Vidocq Runtime adopte le vocabulaire d’extensions popularisé par Quarkus, mais l’implémente sur un socle 100 % JDK (CDI Lite via Vauban + Class-File API standard, JEP 484). Cette page définit les termes utilisés dans le reste de la documentation.

Extension

Une extension est un module Maven qui contribue au runtime via la SPI vidocq-runtime-spi. Elle se présente comme :

  • un fragment de bytecode et de configuration injecté dans la séquence de boot ;

  • une ou plusieurs classes annotées @BuildStep qui s’exécutent à la compilation ;

  • éventuellement un ou plusieurs @Recorder qui produisent du bytecode rejoué au démarrage.

Une extension est statique : elle ne charge rien dynamiquement à l’exécution. Tout ce qu’elle apporte est résolu à mvn package.

Build step

Une build step est une méthode annotée @BuildStep dans une extension. Elle :

  • consomme zéro, un ou plusieurs BuildItem en paramètres ;

  • produit un ou plusieurs BuildItem en valeur de retour ou via BuildProducer<T> ;

  • s’exécute à la compilation, dans un graphe topologique calculé par vidocq-runtime-core.

Le moteur d’orchestration garantit qu’une build step ne tourne qu’après la production de ses entrées et avant la consommation de ses sorties.
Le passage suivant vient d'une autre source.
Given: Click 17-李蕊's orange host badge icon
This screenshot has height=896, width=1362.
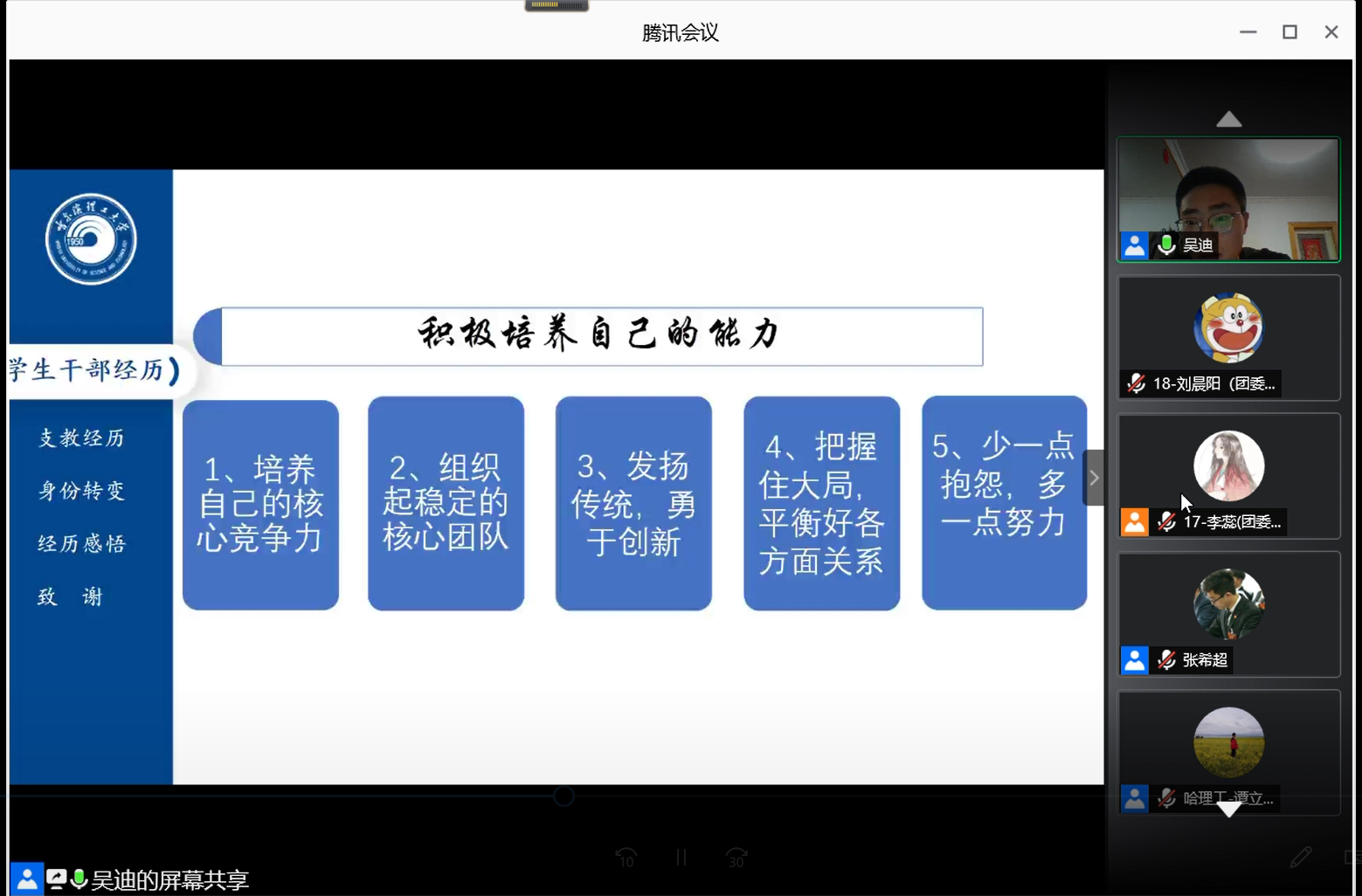Looking at the screenshot, I should pyautogui.click(x=1135, y=522).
Les paires producteur/consommateur définissent les arêtes du graphe.

BuildItem

Un BuildItem est l’unité d’échange entre build steps. Trois familles :

  • SimpleBuildItem — un seul producer autorisé (ex. JaxRsApplicationBuildItem) ;

  • MultiBuildItem — N producers possibles (ex. BeanBuildItem, ResourceBuildItem) ;

  • SymbolicBuildItem — marqueur de phase sans payload (ex. ApplicationStartBuildItem).

Recorder

Un recorder est une classe annotée @Recorder dont les invocations sont enregistrées plutôt qu’exécutées. À la compilation, chaque appel de méthode sur un recorder est sérialisé sous forme de bytecode invokevirtual dans une classe générée par Class-File API. Au démarrage, ce bytecode est rejoué — sans réflexion, sans proxy.

Les recorders distinguent deux phases :

  • @Record(STATIC_INIT) — exécuté tôt, dans le bloc statique de la classe générée ;

  • @Record(RUNTIME_INIT) — exécuté au démarrage, après la lecture de la configuration externe.

Lifecycle phase

La séquence de boot Vidocq Runtime comporte cinq phases ordonnancées :

  1. Config — résolution des sources MicroProfile Config, surcharge externe.

  2. Extensions init — chaque extension reçoit ExtensionContext et publie ses BuildItem runtime.

  3. CDI start — Vauban démarre le BeanManager (les beans ont déjà été indexés au build).

  4. Transport bind — Chappe ouvre les listeners HTTP/1.1, H2, H3 selon la config.

  5. Routes register — Cassini et Foy enregistrent ressources REST et servlets ; Mansart ouvre le pool JDBC.

Différences notables avec Quarkus

Aspect Quarkus Vidocq Runtime

CDI runtime

ArC (custom)

Vauban (CDI 4.1 Lite, TCK 774/774)

Génération bytecode

Gizmo (ASM)

Class-File API JDK (JEP 484)

Transport HTTP

Vert.x

Chappe sur virtual threads

JSON

Jackson

Champollion (JSON-B 3.0)

Persistence

Hibernate ORM/Reactive

Mansart (Jakarta Data 1.0 + JDBC)

JDK minimum

17

25 (LTS)

JPMS natif

Non

Oui — module-info.java partout

Composition des six briques

Vidocq Runtime n’invente aucun runtime ; il compose les six briques fondatrices. Une extension vidocq-runtime-cassini-rest-extension enregistre par exemple un build step qui :

  • consomme CdiBeanIndexBuildItem produit par vidocq-runtime-vauban-extension ;

  • déclenche la génération du routage statique de Cassini ;

  • produit HttpRouteBuildItem consommé par vidocq-runtime-chappe-webserver-extension.

C’est cette grammaire de BuildItem qui rend l’écosystème homogène alors que chaque brique reste autonome dans son propre repo.